A son of Paterson who fell in service to the nation will be added to the Memorial Wall at the New Jersey Vietnam Veterans’ Memorial and Museum in Holmdel this coming Sunday, April 27 at 11 a.m.
Private First-Class Allan H. Katz will be the 1,565th name inscribed on the Memorial Wall which encircles the outdoor garden behind the museum. The wall contains the names of every New Jerseyan who made the ultimate sacrifice in the Vietnam conflict.
The wall contains 366 eight-foot-high black granite panels – one panel for each day of the year – plus one day to cover leap years. The names of the fallen are commemorated on the panel of the date they died.
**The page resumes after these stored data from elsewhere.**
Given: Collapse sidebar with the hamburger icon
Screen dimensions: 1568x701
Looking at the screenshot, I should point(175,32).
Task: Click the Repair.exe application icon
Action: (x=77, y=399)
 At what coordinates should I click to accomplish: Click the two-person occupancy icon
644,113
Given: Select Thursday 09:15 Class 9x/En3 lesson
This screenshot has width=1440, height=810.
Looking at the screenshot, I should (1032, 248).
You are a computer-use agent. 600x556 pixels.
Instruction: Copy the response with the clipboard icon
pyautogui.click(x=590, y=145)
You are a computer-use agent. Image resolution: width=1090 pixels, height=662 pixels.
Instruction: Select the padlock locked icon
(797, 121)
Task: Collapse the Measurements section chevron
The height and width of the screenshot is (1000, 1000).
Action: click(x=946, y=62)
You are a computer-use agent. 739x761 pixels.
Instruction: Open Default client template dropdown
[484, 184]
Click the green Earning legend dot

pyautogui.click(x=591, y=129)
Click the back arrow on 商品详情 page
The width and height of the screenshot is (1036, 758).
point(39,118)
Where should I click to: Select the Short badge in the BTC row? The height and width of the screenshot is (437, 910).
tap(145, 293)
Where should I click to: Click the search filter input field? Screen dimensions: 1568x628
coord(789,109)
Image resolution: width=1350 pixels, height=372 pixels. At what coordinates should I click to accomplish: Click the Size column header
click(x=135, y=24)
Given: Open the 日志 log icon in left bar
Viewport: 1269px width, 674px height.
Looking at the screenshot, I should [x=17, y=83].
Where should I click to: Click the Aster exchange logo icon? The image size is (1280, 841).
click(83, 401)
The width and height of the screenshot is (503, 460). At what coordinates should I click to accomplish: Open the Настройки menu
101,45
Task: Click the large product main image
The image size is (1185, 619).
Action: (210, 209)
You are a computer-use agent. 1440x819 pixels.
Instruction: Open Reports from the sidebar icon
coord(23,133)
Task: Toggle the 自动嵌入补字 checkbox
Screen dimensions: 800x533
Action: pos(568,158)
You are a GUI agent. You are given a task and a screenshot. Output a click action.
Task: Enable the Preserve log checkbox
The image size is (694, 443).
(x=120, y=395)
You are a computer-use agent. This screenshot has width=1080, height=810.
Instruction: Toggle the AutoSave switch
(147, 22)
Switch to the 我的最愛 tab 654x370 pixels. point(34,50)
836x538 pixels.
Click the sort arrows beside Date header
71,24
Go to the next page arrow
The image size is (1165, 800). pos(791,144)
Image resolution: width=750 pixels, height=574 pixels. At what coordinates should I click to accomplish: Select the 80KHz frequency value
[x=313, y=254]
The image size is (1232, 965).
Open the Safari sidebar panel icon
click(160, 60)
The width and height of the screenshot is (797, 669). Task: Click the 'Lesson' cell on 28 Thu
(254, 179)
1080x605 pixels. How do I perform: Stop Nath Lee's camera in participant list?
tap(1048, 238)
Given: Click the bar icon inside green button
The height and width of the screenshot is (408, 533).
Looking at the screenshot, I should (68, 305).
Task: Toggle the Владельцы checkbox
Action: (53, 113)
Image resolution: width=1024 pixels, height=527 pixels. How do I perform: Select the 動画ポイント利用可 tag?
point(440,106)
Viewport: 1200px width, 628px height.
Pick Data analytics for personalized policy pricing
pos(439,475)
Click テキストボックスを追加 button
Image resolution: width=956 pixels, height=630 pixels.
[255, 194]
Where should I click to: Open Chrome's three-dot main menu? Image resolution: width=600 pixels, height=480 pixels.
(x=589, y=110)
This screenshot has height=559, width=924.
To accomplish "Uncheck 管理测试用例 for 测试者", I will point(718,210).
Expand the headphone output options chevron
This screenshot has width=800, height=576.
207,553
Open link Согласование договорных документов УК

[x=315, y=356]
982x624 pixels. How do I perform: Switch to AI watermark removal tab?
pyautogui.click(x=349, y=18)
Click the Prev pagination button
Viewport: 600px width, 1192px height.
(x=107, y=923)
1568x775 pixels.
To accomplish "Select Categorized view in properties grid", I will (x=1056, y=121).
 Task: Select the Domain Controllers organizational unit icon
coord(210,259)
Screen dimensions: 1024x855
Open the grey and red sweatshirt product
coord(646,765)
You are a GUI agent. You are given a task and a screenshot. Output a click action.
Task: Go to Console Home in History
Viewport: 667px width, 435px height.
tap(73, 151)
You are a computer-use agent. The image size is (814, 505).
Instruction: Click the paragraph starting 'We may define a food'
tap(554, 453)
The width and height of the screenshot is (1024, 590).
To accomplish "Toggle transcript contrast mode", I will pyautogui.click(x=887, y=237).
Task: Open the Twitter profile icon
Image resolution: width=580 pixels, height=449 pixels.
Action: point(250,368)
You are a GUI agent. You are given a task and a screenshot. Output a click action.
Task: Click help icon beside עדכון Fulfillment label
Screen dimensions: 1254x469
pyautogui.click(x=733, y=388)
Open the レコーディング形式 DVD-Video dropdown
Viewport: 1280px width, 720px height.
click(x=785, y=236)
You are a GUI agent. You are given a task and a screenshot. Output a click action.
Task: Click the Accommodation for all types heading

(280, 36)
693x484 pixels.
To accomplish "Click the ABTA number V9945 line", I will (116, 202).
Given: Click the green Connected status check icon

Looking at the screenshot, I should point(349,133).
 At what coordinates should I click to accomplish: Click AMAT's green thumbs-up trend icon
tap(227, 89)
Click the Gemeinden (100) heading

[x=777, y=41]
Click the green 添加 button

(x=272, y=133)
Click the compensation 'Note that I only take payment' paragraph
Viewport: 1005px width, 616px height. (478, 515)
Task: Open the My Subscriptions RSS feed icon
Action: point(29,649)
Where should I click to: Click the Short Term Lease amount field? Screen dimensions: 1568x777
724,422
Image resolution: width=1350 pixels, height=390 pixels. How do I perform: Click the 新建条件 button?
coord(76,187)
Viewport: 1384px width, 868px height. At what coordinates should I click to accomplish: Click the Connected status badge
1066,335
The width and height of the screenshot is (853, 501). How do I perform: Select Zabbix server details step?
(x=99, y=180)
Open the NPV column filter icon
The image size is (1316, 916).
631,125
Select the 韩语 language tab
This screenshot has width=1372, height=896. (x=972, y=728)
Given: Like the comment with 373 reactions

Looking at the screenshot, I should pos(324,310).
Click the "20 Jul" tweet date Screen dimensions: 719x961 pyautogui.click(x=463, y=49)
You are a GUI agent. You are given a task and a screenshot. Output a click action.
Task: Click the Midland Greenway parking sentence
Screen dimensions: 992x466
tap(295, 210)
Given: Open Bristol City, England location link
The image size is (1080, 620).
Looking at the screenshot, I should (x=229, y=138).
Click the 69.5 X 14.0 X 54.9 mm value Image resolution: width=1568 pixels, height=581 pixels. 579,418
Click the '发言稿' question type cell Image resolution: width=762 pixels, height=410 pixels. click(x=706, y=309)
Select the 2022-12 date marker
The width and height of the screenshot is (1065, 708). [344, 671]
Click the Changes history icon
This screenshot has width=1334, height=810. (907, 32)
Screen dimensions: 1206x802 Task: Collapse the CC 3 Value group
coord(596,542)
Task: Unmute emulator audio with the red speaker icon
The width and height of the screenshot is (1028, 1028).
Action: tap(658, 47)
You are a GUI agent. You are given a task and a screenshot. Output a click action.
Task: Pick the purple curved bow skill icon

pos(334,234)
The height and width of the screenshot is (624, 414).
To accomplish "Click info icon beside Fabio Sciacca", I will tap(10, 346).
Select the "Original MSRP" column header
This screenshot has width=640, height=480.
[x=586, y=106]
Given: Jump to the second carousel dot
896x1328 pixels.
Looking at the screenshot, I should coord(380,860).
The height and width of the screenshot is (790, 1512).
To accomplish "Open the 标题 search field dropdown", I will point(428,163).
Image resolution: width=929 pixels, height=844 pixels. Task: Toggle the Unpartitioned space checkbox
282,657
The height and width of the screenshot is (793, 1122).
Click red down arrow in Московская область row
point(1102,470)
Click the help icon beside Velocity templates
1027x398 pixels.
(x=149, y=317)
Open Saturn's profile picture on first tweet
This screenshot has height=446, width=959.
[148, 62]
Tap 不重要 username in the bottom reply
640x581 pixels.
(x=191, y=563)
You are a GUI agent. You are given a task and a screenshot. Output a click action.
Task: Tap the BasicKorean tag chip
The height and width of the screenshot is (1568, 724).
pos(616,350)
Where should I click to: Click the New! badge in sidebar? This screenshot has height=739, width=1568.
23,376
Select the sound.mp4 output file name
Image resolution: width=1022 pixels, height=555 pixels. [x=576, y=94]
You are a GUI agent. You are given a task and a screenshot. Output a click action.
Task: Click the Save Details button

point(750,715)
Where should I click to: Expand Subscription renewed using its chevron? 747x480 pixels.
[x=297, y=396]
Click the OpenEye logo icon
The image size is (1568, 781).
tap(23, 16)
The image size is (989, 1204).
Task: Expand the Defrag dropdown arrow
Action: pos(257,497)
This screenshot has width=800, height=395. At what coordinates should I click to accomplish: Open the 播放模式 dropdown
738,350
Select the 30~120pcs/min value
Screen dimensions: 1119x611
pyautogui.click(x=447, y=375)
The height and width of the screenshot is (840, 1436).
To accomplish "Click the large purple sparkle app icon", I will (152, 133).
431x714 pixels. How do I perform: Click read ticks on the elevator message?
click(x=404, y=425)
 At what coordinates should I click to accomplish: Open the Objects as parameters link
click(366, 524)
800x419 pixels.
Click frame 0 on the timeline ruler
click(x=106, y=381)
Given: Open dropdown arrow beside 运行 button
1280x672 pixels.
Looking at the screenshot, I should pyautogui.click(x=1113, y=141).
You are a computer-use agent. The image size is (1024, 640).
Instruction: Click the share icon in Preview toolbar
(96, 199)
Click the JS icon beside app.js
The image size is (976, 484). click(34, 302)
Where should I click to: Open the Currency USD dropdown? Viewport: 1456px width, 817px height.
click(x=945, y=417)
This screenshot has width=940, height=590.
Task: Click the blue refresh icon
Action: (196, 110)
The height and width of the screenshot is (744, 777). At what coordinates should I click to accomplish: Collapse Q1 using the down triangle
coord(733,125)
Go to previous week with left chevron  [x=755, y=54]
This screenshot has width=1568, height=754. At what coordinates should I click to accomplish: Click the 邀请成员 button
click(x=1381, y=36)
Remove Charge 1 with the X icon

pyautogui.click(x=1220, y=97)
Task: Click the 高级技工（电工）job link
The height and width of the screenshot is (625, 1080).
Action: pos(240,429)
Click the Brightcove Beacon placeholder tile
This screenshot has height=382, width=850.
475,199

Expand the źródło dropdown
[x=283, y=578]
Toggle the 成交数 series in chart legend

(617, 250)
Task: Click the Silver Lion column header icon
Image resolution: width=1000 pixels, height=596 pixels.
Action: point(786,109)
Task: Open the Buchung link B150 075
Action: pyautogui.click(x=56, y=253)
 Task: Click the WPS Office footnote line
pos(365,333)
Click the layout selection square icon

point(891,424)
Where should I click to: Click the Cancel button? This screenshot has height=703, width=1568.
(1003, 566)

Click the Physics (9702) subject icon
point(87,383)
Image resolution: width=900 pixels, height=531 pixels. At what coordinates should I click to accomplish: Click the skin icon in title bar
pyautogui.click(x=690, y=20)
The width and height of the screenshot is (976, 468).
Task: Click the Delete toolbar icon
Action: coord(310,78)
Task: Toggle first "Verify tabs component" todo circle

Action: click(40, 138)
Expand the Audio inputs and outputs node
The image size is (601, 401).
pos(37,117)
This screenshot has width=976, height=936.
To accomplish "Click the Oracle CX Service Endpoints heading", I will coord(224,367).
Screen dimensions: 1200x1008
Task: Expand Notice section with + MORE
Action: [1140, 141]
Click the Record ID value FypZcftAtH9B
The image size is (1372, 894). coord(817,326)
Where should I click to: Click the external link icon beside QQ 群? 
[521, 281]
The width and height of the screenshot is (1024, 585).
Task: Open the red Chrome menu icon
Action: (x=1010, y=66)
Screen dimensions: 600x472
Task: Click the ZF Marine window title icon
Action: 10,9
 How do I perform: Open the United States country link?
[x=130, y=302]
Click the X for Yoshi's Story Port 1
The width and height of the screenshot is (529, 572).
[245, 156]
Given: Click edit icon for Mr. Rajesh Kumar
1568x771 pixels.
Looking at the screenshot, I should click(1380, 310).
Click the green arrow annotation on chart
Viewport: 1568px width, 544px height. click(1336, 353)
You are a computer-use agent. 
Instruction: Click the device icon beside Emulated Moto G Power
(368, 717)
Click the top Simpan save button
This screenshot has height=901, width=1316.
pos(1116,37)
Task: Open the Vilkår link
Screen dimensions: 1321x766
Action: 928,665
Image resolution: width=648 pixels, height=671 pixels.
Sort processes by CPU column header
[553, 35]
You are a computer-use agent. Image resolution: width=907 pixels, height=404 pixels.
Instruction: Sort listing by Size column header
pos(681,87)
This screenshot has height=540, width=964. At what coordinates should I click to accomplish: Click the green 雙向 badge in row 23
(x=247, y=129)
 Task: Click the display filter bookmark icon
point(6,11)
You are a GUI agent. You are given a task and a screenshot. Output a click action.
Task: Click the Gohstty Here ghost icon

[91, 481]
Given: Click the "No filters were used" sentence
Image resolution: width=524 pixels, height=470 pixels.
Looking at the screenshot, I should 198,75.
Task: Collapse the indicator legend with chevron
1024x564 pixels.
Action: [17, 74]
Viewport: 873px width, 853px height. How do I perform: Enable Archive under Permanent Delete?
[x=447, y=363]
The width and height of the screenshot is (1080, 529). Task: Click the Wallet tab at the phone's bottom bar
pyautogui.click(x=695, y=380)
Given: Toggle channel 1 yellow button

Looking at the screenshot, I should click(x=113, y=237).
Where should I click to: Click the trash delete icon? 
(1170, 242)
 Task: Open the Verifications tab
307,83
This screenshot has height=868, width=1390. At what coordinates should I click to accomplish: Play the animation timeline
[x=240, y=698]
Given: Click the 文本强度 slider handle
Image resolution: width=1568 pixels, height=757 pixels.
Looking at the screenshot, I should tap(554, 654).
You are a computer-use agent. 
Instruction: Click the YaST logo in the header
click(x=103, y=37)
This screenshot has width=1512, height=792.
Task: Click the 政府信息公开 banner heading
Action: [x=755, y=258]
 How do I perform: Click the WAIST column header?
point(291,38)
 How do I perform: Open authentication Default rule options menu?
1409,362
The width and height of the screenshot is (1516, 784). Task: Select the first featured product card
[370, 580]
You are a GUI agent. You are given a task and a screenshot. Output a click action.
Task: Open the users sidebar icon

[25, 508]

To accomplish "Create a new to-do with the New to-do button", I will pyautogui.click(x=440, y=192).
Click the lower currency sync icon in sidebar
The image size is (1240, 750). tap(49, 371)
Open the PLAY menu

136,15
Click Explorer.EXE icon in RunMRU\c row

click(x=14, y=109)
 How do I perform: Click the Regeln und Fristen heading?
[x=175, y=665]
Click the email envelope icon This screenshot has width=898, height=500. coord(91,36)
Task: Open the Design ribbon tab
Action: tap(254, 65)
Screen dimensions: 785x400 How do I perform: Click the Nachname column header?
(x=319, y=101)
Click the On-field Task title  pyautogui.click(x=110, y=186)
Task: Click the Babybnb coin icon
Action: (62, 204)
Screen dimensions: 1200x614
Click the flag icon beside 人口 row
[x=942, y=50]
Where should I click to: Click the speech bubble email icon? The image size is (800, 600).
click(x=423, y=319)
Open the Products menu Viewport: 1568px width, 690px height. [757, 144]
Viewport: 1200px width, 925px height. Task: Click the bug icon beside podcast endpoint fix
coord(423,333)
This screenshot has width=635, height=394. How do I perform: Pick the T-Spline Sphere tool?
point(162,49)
The ceremony for Katz will take place in front of the February 26 panel, the day in 1967 when Katz fell while serving in the Mekong Delta. At the time, he was serving with the 25th Infantry Division.
Among those expected to attend the ceremony are Congressional Representative Nellie Pou (D-NJ9) and Assemblywoman Dr. Margie Donlan of the 11th District, members of the Katz family, dignitaries from Paterson as well as a contingent of veterans from that city.
Also expected to participate in the ceremony are Rabbi Melinda Panken from Manalapan and two color guard teams – one from the Secaucus Police Department and the other the U.S. Navy Sea Cadets from Lakewood.
Members of the general public are invited.
“This will be a very historic and memorable ceremony,” said Amy Osborn, executive director of the Museum and Memorial. “We scheduled it on Sunday to ensure as many of our Jewish veterans as possible could attend.”
When Katz’s death was reported in 1967, his home of record was listed as Santa Monica, California, which is where his family had moved not long before Katz entered military service. Katz is buried in Hillside Memorial Park in Culver City, California.
However, Katz had been born in the Garden State in 1947 and was raised in Paterson, having attended Eastside High School and later Farleigh Dickinson University. These facts were brought to Osborn’s attention by Paterson’s Vietnam veterans.
“I received a call from Tony Vancheri in late 2024 about adding Allan Katz’s name to the Memorial Wall of Heroes,” explained Osborn. “I asked Tony for documentation, and it turned out Allan Katz was indeed born and raised in Paterson.”
Two years ago, the name of James Gosselin from Pleasantville was added to the Memorial Wall when it was realized he had been mistakenly identified as being from Pleasantville, Pennsylvania rather than the New Jersey town in Atlantic County. Gosselin was a U.S. Navy hospital corpsman killed during the Battle of Hue City in 1968.